Quelques conseils pour les ornithologues amateurs

Si vous n’avez pas la possibilité à participer au comptage de ce week-end, ou à d’autres sorties proposées durant l’année par la LPO Haute-Savoie, Stéphane Carr à quelques conseils à vous prodiguer pour vos observations en autonomie. « La règle de base c’est de se fondre dans le décor et de se faire aussi discret que possible. On ne sait pas si les oiseaux voient les couleurs, mais par précaution, il faut porter des vêtements de teintes que l’on trouve dans la nature, et rester très tranquille. » Ainsi selon le spécialiste vous pourrez approcher certains spécimens, mais il faudra tout de même rester à distance pour ne pas les déranger. Le membre de la LPO attire l’attention sur un autre point majeur : « Il ne faut surtout pas donner de pain aux oiseaux d’eau. Les oiseaux passent leur temps à chercher à manger, mais cela fait partie de leur vie. Si on leur donne du pain, ils arrivent à la sensation de satiété, sans tirer aucun nutriment. Cette nourriture n’est en rien adaptée ni bénéfique pour eux, c’est un véritable poison en réalité. »

Un comptage complexe mais précieux

Les sorties de comptage sont à la fois une source d'informations locale et européenne.

Le samedi 15 janvier, la Ligue de protection des oiseaux Haute-Savoie (LPO 74) organise une sortie comptage des oiseaux présents sur le Léman, permettant de déterminer l’évolution de la population durant la période d’hivernage.
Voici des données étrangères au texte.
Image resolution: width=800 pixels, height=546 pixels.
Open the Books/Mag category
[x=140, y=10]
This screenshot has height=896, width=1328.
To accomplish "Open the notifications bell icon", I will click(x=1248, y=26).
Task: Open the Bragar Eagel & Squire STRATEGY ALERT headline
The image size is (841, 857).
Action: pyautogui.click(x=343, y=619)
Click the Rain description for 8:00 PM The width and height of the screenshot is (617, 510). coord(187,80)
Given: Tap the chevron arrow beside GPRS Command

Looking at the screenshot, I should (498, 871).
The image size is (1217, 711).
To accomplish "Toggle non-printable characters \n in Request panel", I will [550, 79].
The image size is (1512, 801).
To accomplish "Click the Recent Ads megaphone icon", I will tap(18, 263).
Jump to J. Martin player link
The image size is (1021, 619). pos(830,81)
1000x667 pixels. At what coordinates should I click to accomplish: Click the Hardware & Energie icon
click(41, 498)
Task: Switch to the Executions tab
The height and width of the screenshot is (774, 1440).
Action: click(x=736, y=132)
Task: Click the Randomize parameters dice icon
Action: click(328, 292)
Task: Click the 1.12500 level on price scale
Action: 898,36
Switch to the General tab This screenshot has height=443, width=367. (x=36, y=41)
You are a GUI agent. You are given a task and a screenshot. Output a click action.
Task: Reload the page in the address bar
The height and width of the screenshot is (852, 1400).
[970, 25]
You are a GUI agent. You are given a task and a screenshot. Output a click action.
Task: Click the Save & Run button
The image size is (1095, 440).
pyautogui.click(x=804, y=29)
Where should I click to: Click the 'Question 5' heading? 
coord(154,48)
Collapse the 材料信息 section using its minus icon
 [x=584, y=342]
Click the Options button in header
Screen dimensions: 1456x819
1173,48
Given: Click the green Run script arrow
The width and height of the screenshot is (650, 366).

Pour Stéphane Carr, coordinateur LPO/Wetlands Lac Léman pour la LPO, cette sortie est capitale. « Durant ces journées, nous récoltons des informations précieuses qui nous permettent à la fois de mieux connaître les espèces, mais aussi de mieux comprendre leur fonctionnement notamment au niveau des migrations. Nous comptons tous les oiseaux que nous pouvons voir, identifions leur espèce, leur sexe, et leur âge », explique le spécialiste. Si la sortie de comptage rassemble des ornithologues expérimentés, les amateurs sont les bienvenus.

Des comptages à l’image de celui organisé sur les rives du Léman sont réalisés à travers toute l’Europe, avant que les données ne soient retransmises à l’ONG Wetlands International. Ce travail permet aux scientifiques de prévoir la protection de certaines zones prisées des oiseaux et précieuses dans des territoires très peuplés par l’homme, à l’image du Chablais. « Grâce au comptage, nous pouvons cerner avec précision les zones affectionnées par les oiseaux durant l’hivernage. Ainsi, les rives entre Hermance en Suisse et la plage de Tougues à Chens-sur-Léman ont été classées site Natura 2000. La plage d’Excenevex est également protégée. Mais tout est relatif, on ne peut pas contrôler tous les comportements humains, et malheureusement, nous avons constaté la présence de moto-cross, sur la plage d’Excenevex notamment. Ces actions humaines ont pour conséquence le dérangement des oiseaux qui vont devoir s’envoler. Cela cause un véritable épuisement. S’ils sont sans cesse dérangés, cela peut décider les oiseaux à ne pas revenir sur nos territoires l’hiver suivant », souligne Stéphane Carr.